Uniform Lesson for March 19, 2023
Scripture passage and lesson focus: John 4
During the last few weeks, we’ve been studying lessons grouped under the theme “Jesus Calls Us.” Specifically, we’ve explored narratives in which Jesus calls people from the margins of society. In today’s story of the woman at the well, we see Jesus transcend social and cultural boundaries to empower an unlikely agent for change.
The woman at the well
Jesus is headed home to Galilee with his disciples when they journey through Samaria. The relationship between the Jewish and Samaritan peoples is tenuous during this time. Despite occupying the same geographic region and claiming the same ancestors, there is a long-documented history of hostility between these two groups.
Nevertheless, this is where we find Jesus – tired, resting by a well in the middle of the day – when a Samaritan woman draws near. As it was culturally normative to draw water in the morning or evening, the woman’s presence at the well during midday is notable. The writer of John is highlighting something about this woman’s social situation. Scholars speculate that this woman is likely a social outcast. To avoid her community, she chooses to draw water alone, during the heat of the day.

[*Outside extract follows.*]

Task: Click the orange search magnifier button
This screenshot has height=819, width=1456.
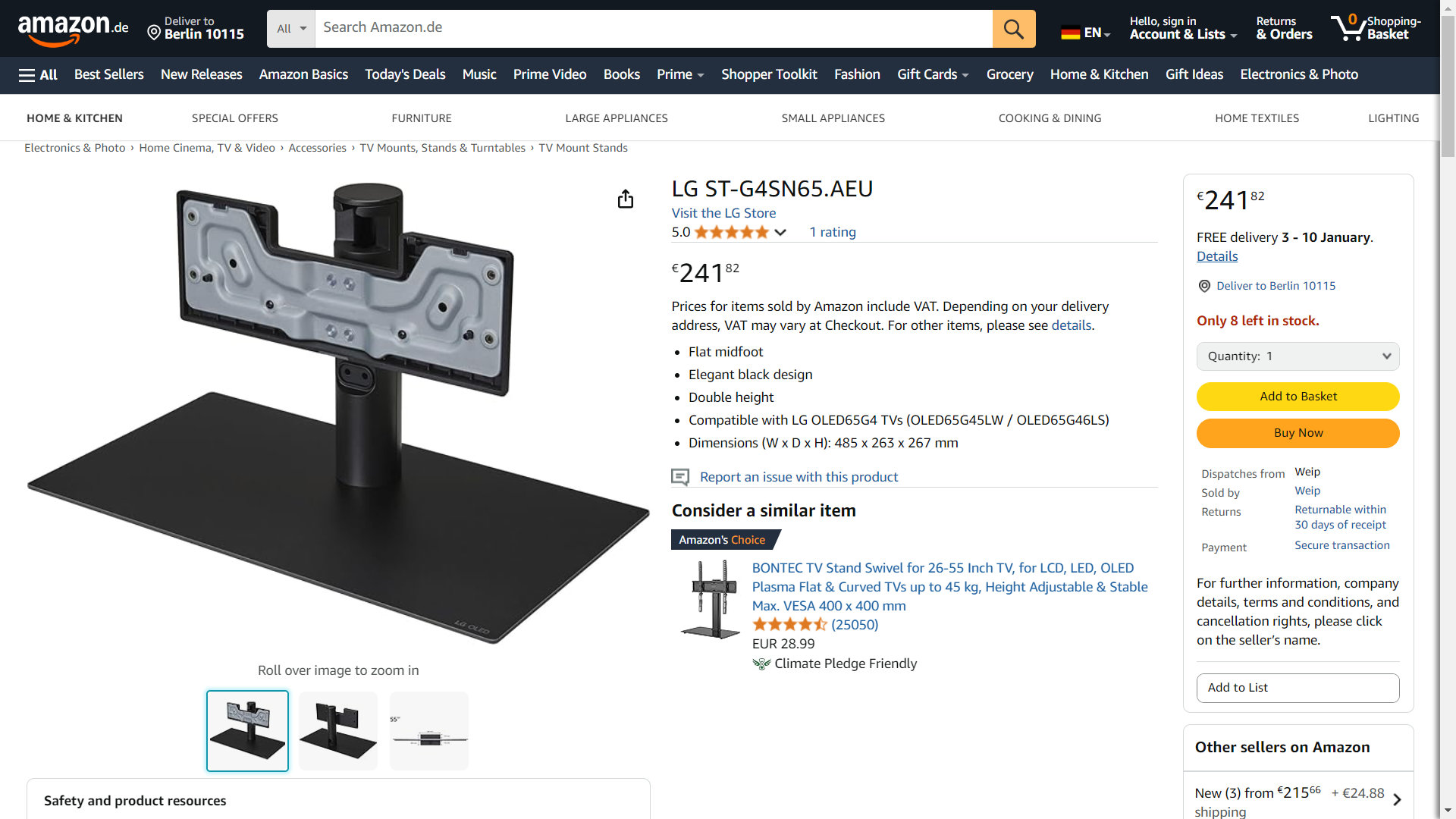Action: (x=1014, y=29)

To John’s original audience, this woman’s identity as a Samaritan and her questionable social status indicate that she is an outcast — someone to be ignored and avoided by others. But Jesus subverts expectations and engages her. In fact, Jesus puts himself at her mercy by asking for a drink. The woman is shocked. Simply by speaking to her, Jesus crossed the two lines that should have kept them apart — Jew to Samaritan and religious teacher to a woman of questionable social standing. Jesus, ever the rebel, is unphased by social barriers; his ministry of reconciliation, of breaking down barriers, exceeds social constructs.
From societal outcast to an agent of change
Throughout the Bible, Jesus makes tends to choose social outcasts to be his missional agents. From backwater fishermen to tax collectors, from prostitutes to paralytics, Jesus subverts expectations when picking a lineup for his team. He does it again in this story, choosing a vulnerable, socially marginalized woman to be the agent of change for her people. Our God is a God of the unexpected, and our Creator often chooses those we least expect to initiate the biggest of changes.
This woman’s reality is transformed by her interaction with Jesus. At the beginning of this story, she comes to the well thirsty, drinking jar in hand. But in the end, Jesus tells her that he is the fount of living water, and that only he can provide a wellspring gushing up to eternal life. When this woman returns to the town, she goes without her jar (4:28). She goes with a wellspring of life gushing up inside of her, and that wellspring overflows bringing new life into her community (4:39-42).
Like the disciples in this story, we often scratch our heads and wonder what God is doing even as it happens right before our eyes.
We often put labels on people before we really know them. For instance, as a Pittsburgher, I’ve experienced a rivalry between my city and Philadelphia. We don’t like people from Phili and vice versa. Why? Just because! The list of labels we use to minimize people seems to be never-ending: Conservative Republican or liberal Democrat. Poor and lazy or rich and snobby. Young and disrespectful or old and out of touch. We stereotype as a way of simplifying people into easy-to-manage boxes, boxes that we can disregard based on our own biases and opinions. But socially constructed barriers hurt both ways. They rob others of identity and rob us of opportunities for connection.
As Christians, we are called to follow in Jesus’s footsteps — to be bridge builders in a world of disconnection. But just as often, we find ourselves in the position of the woman at the well, a position of vulnerability. Many of us have been hurt by rejection and the condemnation of others. We know what it is like to be an outcast. This story is a reassurance that Jesus sees us. There is not a line that he won’t cross to envelop us in his love. He has a place for us in his kingdom, and he longs to bring all his children home. Those who have lost the most often truly know the love of our savior. And they know what it’s like to invite others who are lost into a place of safety and acceptance.
Despite all the labels that could have been heaped on the Samaritan woman, Jesus disregards them and chooses to bring her into the community. More than that — He makes her the agent of change by which her whole community is eventually saved. The simple act of setting stereotypes aside, of turning towards the other is enough to transform a whole community.
Question for discussion:
What communities do we think are beyond saving — and can we recognize how prideful it is to believe such a lie? How can we start conversations that heal and unify?